*** Opening of INPUT DATA ***

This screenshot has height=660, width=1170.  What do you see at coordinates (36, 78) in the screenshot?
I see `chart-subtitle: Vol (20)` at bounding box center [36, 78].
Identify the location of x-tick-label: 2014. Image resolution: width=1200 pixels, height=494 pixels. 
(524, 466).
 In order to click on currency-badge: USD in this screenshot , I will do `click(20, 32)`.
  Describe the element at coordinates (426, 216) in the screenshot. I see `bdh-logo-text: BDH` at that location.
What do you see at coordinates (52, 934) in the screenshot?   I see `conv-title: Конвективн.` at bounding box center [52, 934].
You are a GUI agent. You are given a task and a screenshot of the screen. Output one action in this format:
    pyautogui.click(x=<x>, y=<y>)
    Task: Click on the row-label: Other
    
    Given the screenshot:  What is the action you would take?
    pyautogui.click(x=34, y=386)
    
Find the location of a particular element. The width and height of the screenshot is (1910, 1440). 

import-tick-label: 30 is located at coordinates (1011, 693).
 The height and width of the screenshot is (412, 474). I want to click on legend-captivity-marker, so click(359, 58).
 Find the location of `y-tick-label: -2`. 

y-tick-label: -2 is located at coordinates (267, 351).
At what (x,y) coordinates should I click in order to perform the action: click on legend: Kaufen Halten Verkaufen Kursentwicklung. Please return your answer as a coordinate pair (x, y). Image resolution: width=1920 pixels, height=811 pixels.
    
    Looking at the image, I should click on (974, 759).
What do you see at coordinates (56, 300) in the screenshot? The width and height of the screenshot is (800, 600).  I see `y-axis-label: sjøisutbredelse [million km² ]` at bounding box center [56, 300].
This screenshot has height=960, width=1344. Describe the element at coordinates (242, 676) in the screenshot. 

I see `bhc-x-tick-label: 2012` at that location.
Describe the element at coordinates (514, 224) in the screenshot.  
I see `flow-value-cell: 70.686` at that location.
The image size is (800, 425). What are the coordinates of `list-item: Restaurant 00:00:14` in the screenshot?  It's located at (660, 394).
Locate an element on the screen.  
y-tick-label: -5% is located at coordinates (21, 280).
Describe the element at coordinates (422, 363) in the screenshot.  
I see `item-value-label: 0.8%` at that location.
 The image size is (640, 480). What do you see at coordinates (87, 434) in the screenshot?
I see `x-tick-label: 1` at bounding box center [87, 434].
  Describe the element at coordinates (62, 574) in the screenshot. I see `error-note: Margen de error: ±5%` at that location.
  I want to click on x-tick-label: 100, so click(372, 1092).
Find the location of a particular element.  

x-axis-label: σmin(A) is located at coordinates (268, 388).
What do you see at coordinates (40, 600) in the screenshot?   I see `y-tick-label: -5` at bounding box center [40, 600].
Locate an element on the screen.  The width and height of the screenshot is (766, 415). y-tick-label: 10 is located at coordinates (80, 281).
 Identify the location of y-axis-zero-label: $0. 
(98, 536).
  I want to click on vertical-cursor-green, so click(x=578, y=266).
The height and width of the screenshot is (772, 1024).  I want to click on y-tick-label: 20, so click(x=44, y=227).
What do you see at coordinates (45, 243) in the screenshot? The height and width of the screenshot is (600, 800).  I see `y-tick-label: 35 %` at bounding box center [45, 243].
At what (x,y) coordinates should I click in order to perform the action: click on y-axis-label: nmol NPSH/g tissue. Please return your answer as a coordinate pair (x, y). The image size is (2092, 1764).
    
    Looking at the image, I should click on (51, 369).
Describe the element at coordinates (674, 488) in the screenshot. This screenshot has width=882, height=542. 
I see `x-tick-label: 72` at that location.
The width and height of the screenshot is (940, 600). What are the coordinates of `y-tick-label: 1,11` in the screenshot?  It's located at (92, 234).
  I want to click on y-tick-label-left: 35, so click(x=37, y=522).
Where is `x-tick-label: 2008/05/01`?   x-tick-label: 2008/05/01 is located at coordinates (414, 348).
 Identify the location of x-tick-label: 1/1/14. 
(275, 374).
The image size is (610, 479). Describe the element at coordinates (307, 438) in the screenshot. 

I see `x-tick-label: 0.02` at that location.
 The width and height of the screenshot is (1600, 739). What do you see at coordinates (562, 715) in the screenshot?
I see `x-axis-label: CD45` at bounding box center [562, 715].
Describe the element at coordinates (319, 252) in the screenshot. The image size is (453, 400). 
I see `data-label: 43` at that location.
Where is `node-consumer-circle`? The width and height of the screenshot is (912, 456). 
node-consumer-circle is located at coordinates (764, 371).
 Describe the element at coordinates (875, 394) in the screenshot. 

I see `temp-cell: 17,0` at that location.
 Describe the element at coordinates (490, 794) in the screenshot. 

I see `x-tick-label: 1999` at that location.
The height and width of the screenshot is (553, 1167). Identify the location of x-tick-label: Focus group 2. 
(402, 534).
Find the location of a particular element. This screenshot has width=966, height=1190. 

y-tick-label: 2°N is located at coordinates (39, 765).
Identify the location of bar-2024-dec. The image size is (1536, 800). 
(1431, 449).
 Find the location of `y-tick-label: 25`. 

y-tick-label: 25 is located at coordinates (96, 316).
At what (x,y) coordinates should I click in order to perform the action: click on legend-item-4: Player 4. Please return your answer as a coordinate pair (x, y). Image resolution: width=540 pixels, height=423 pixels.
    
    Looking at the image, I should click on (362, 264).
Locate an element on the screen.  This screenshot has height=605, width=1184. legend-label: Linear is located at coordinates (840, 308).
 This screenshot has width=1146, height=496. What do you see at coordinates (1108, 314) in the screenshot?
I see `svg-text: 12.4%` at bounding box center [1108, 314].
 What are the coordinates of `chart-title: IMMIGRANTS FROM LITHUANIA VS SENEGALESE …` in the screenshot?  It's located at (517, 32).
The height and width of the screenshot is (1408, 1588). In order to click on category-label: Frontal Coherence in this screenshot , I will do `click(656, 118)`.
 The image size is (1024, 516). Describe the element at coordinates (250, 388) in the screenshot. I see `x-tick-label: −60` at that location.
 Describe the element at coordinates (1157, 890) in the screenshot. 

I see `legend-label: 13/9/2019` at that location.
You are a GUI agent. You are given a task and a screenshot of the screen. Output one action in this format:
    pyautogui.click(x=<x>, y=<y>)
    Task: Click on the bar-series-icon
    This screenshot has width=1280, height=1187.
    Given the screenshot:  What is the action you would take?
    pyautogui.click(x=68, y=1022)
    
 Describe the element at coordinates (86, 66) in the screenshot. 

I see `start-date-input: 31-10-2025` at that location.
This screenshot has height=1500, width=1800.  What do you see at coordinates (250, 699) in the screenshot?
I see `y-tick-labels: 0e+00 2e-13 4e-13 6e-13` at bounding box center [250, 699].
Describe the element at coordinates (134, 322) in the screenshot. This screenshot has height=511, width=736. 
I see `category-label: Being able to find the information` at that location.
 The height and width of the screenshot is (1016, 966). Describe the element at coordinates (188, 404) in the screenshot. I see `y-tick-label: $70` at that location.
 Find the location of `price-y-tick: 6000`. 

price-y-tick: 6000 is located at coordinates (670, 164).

*** Close of INPUT DATA ***

Please duplicate the listing word for word, beginning at its first line and stopping after the line that contains "(524, 466).", with both of those lines included.

This screenshot has height=660, width=1170.  What do you see at coordinates (36, 78) in the screenshot?
I see `chart-subtitle: Vol (20)` at bounding box center [36, 78].
Identify the location of x-tick-label: 2014. Image resolution: width=1200 pixels, height=494 pixels. 
(524, 466).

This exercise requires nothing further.